De Layens pensait que nos méthodes apicoles modernes exigent de l’apiculteur trop de dépenses et trop de temps. Les abbés Sagot et Voirnot les considéraient comme contraires aux besoins et aux instincts de l’abeille. Nos études personnelles nous ont amené aux mêmes convictions.

De Layens et les abbés Sagot et Voirnot ont dû connaître les ruches Decouédic et Palteau. Ces ruches ne devaient pas être oubliées de leur temps comme du mien. Ils n’ont pas cru devoir s’en occuper.

Fascinés par les avantages incontestables de l’extracteur et croyant que le cadre est nécessaire à son emploi, ils ne se sont occupés que de la ruche à cadres. Ils n’ont pas eu le temps de reconnaître leur erreur et de recommencer de nouveaux essais.

Venu après eux, j’ai profité de leurs travaux et de leurs échecs. C’est donc par une autre voie que j’ai poursuivi le même but. Je crois l’avoir atteint.

De Layens et les abbés Sagot et Voirnot n’en ont pas moins droit à la reconnaissance de tous les apiculteurs, à la mienne en particulier. C’est leur œuvre que je continue en publiant ce livre.

Serai-je écouté ? Pas de tous certainement.

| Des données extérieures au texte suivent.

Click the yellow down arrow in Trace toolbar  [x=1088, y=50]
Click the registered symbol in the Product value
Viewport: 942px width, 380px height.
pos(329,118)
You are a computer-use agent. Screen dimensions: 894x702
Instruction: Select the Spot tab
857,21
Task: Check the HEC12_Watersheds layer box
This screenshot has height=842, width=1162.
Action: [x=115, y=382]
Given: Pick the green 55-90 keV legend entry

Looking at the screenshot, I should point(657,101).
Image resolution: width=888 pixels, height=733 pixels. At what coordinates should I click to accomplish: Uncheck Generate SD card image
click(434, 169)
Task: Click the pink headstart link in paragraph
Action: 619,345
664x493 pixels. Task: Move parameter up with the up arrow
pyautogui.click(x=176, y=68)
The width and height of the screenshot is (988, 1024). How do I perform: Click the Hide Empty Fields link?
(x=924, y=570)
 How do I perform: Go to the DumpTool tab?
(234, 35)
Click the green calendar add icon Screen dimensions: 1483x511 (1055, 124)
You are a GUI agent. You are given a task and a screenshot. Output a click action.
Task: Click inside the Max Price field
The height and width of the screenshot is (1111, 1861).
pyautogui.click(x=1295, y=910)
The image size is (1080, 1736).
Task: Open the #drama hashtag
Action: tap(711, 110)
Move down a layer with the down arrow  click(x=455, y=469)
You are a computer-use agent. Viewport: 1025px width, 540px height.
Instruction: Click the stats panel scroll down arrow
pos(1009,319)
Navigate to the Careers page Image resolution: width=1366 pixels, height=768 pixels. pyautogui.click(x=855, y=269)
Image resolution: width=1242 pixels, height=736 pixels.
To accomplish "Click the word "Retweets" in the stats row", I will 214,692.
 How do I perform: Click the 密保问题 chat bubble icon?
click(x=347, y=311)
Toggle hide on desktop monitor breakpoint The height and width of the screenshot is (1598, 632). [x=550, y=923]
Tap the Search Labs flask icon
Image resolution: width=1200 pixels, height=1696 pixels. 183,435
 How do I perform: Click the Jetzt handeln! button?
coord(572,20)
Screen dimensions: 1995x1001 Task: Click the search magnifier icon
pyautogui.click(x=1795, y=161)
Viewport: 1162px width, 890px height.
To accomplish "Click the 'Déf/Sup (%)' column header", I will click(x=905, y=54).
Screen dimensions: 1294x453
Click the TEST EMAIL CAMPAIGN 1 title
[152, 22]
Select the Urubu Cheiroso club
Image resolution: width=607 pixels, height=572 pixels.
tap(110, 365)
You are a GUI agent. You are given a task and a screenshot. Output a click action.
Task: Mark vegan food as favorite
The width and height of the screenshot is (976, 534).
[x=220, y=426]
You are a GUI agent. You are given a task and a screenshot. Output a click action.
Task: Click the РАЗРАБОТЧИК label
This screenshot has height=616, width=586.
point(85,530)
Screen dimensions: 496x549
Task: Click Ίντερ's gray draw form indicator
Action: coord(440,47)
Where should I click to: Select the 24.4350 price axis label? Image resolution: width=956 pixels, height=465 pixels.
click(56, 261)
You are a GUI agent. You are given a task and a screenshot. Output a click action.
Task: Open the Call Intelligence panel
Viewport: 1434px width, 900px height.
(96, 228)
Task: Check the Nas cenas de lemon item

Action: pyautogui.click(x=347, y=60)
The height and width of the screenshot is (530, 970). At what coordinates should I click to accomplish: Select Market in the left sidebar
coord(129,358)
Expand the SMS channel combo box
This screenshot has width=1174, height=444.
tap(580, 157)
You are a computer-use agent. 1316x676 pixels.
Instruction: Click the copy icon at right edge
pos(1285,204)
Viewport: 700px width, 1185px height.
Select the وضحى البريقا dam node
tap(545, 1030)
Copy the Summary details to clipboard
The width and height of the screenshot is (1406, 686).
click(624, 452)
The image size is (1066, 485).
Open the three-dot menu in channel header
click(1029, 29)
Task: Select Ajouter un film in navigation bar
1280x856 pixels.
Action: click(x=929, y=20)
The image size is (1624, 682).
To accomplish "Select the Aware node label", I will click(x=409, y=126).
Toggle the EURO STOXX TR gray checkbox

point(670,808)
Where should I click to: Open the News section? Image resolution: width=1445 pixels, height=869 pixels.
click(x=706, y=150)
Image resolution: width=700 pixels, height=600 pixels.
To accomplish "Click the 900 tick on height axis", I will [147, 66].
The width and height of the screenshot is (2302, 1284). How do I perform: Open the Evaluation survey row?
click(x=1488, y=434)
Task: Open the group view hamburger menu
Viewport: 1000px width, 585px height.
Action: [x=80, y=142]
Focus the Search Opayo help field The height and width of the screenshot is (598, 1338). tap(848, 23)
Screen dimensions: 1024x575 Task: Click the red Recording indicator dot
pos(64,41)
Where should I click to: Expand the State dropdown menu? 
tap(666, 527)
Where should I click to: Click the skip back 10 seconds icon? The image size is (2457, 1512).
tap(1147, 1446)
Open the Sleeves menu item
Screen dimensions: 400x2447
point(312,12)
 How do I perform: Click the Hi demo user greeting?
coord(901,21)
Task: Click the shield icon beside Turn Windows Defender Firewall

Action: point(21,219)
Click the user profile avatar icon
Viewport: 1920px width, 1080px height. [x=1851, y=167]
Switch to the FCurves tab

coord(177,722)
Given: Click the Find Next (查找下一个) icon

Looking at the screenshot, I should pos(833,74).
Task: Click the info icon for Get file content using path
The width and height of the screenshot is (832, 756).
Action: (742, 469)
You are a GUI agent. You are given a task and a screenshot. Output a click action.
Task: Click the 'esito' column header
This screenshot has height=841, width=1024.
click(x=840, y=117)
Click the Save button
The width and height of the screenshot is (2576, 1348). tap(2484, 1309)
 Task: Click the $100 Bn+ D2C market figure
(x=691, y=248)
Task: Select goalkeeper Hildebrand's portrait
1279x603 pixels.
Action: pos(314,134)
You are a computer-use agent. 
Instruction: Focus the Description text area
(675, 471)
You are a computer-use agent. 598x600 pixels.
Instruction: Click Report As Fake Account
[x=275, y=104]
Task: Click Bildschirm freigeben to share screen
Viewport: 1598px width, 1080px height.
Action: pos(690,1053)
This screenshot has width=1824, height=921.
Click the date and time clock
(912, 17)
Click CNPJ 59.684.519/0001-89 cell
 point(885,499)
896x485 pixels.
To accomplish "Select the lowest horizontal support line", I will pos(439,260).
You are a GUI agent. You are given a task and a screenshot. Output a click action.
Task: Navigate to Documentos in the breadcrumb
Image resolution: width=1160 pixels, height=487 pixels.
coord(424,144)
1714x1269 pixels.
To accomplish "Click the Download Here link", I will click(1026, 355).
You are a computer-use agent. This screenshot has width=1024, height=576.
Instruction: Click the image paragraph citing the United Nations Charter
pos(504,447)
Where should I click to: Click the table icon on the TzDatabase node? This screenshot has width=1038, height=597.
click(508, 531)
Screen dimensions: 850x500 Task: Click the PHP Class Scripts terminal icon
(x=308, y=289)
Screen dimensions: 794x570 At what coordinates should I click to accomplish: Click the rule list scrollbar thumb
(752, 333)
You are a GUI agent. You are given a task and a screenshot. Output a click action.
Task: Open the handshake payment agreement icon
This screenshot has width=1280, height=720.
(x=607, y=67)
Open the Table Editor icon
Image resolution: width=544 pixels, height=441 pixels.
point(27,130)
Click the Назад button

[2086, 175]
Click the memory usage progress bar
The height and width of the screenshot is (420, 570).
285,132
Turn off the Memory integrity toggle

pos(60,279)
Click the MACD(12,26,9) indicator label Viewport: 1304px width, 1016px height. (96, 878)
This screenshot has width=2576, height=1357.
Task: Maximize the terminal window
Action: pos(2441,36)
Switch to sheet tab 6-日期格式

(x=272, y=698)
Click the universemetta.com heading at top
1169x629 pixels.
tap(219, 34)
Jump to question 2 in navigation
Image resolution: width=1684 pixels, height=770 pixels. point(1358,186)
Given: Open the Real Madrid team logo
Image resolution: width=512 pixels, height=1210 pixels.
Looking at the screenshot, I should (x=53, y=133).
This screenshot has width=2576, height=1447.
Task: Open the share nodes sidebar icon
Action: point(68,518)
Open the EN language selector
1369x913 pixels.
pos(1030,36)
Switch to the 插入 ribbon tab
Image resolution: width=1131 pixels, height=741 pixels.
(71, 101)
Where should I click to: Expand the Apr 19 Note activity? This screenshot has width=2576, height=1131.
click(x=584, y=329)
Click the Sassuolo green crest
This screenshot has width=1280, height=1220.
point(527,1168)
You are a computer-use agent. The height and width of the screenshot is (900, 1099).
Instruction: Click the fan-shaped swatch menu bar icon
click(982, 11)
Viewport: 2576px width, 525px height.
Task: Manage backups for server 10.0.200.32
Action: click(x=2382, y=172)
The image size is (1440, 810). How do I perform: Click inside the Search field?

Anatole France a écrit : « Si vous essayez d’instruire votre lecteur, vous ne ferez que l’humilier et le fâcher. » Anatole France a eu le tort de généraliser. Il y a des hommes plus intelligents qu’orgueilleux. C’est à eux que je m’adresse.

En tout cas, j’ai la satisfaction de pouvoir dire à la fin de mes jours : j’ai travaillé pour le retour à la terre. Car je suis fils de terrien et disciple du grand Sully.

Les poètes ont dit : Vivre vieux, c’est survivre à des amis. Vivre vieux, c’est survivre à des arbres qu’on a plantés. Vivre vieux, c’est survivre à des illusions. Oui, hélas ! Mais vivre vieux, c’est aussi jouir d’une certaine expérience. Vivre vieux, c’est aussi souvent atteindre un but longtemps poursuivi. Vivre vieux, c’est aussi parfois arriver à être plus longtemps utile. Douce vieillesse !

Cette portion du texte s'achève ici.